(Records for the exercise Opens)
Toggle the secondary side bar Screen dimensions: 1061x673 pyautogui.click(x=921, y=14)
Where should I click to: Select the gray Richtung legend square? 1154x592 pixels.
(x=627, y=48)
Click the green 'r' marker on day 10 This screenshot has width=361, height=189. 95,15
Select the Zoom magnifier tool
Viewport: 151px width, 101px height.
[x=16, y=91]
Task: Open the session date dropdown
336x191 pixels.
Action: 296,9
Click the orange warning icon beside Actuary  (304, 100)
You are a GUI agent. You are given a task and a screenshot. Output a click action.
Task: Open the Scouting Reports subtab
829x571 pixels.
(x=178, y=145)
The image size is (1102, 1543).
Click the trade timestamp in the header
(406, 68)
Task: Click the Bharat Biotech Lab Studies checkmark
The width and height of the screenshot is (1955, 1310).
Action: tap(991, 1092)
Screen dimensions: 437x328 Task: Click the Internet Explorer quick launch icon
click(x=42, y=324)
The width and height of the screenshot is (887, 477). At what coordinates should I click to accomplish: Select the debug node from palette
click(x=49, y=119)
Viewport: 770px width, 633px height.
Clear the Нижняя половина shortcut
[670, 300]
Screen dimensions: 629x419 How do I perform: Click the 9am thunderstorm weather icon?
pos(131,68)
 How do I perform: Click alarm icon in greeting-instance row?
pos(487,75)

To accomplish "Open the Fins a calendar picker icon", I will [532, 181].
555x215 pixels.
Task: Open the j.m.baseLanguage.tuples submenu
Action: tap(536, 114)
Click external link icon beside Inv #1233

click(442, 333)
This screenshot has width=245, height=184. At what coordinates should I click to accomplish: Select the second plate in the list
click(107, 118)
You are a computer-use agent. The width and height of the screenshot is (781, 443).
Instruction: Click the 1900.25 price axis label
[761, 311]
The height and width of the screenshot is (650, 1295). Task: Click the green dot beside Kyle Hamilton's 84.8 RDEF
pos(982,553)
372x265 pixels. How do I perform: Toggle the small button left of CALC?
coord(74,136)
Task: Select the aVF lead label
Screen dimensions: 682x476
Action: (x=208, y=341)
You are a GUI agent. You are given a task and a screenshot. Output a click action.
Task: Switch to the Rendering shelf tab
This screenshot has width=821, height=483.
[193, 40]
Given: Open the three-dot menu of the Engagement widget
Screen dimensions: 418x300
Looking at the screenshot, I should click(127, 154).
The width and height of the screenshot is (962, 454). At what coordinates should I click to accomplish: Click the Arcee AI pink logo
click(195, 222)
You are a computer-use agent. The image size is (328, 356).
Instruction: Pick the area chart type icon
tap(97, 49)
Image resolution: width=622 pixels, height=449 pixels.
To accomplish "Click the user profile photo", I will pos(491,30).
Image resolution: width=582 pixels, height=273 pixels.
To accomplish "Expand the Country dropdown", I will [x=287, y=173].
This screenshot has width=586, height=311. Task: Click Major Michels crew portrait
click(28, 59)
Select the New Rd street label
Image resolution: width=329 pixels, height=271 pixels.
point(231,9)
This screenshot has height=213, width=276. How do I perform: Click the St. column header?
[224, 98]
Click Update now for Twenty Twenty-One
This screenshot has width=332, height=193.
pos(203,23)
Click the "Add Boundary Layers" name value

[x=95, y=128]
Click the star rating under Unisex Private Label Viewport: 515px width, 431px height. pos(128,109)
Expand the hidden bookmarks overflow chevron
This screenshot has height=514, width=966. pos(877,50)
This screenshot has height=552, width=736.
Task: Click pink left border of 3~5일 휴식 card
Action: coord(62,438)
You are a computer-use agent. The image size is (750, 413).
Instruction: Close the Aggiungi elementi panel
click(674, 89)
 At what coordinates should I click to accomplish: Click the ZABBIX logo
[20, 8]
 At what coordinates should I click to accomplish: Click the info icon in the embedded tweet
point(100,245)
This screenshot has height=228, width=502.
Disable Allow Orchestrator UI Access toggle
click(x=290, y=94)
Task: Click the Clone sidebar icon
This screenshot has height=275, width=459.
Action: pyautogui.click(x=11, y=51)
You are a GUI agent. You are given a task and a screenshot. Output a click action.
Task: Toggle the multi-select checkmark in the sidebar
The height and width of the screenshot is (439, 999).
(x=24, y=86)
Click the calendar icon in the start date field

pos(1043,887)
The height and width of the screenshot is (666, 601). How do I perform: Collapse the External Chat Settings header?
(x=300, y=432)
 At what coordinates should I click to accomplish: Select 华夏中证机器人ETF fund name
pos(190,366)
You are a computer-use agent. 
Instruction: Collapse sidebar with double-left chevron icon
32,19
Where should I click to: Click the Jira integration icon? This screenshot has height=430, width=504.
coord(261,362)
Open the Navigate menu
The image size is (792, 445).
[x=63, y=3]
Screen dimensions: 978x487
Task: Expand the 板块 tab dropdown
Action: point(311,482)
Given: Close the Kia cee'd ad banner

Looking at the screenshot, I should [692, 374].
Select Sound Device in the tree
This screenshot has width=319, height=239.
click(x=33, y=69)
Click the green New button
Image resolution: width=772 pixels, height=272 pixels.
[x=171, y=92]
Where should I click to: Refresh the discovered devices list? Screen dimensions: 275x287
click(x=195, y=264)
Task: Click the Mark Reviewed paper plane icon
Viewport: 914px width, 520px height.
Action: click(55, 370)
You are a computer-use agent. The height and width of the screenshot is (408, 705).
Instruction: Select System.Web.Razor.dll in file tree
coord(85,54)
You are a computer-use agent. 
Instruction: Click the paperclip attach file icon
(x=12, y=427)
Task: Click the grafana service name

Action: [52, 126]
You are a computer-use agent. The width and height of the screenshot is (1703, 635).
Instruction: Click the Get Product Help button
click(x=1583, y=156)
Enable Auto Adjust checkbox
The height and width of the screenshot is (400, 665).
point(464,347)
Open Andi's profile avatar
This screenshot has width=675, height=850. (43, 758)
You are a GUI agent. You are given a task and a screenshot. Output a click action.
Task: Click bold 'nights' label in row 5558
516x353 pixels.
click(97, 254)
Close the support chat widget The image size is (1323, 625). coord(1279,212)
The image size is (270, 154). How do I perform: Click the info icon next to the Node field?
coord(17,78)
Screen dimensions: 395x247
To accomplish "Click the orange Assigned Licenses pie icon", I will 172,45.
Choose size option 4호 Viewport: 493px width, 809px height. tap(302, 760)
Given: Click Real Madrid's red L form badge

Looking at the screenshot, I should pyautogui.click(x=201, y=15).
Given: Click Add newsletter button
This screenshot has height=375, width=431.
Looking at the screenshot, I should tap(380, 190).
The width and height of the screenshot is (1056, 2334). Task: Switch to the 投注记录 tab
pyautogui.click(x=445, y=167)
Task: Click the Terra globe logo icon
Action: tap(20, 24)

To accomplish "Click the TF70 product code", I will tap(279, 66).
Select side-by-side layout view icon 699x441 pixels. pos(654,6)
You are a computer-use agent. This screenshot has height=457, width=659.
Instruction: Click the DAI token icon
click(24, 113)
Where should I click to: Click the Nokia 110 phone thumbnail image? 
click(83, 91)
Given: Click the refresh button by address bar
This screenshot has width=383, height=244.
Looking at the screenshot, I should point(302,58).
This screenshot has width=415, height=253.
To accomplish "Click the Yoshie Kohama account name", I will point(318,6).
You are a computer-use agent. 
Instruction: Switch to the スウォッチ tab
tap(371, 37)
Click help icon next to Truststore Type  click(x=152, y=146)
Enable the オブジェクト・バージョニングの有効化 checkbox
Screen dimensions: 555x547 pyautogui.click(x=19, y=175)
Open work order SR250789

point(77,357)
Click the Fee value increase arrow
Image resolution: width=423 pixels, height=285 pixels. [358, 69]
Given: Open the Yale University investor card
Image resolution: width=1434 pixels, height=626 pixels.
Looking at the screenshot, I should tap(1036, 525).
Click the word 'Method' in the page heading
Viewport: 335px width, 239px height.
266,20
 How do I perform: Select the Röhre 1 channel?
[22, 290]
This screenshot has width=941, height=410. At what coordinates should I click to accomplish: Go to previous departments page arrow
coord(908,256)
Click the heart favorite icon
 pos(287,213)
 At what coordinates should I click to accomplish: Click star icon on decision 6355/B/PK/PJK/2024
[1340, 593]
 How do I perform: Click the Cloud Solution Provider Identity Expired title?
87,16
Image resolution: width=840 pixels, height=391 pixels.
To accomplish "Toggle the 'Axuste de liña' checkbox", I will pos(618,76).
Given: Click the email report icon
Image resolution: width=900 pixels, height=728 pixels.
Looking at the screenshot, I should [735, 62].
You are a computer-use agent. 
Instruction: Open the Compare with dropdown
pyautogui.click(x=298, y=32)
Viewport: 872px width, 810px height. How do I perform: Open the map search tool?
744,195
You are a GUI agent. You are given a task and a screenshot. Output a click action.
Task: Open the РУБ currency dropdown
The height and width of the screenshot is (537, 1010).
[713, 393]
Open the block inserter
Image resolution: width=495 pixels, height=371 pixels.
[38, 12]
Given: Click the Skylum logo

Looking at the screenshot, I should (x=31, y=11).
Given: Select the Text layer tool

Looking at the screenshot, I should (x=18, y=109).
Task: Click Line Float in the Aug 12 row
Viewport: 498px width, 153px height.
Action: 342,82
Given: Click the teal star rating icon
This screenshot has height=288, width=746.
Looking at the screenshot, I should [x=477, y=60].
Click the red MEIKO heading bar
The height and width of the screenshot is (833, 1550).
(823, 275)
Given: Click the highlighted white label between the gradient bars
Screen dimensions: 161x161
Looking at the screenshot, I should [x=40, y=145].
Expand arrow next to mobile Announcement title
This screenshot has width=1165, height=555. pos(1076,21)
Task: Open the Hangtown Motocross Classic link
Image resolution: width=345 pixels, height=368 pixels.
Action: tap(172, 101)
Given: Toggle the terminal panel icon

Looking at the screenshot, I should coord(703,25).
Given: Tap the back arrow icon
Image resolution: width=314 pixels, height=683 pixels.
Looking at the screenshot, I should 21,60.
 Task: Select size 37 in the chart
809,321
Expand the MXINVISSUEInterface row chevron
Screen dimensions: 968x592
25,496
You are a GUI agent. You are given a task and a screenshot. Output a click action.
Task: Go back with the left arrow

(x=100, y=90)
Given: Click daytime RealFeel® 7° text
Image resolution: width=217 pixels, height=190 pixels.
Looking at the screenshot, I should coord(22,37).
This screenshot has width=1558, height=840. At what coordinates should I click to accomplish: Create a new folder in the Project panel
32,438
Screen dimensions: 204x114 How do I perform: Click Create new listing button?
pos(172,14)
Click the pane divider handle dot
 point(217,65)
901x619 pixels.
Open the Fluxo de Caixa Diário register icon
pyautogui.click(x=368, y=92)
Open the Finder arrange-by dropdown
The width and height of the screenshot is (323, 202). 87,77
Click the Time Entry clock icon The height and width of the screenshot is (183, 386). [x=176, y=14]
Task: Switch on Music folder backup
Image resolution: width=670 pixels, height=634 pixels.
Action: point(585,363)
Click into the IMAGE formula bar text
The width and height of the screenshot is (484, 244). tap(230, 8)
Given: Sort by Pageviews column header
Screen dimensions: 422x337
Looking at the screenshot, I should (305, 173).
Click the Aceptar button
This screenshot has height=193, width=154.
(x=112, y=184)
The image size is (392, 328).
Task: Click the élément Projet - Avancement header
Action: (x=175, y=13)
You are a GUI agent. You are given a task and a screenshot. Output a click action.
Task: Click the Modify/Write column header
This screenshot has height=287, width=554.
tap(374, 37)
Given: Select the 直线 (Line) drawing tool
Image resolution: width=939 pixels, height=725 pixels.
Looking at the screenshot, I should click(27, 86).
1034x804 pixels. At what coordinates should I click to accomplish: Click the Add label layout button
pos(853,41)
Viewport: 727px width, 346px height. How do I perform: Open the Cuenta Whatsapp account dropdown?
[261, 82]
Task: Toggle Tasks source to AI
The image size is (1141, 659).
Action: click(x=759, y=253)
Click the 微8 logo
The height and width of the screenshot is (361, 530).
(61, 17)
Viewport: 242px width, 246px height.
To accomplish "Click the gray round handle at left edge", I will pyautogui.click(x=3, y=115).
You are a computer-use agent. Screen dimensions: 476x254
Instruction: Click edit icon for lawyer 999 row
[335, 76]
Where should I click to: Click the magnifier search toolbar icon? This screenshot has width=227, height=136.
(Records for the exercise Closes)
> [What the exercise asks] Looking at the entries above, say how many lines contain the word "rating". Only the number is wanted.

> [Answer to this exercise] 2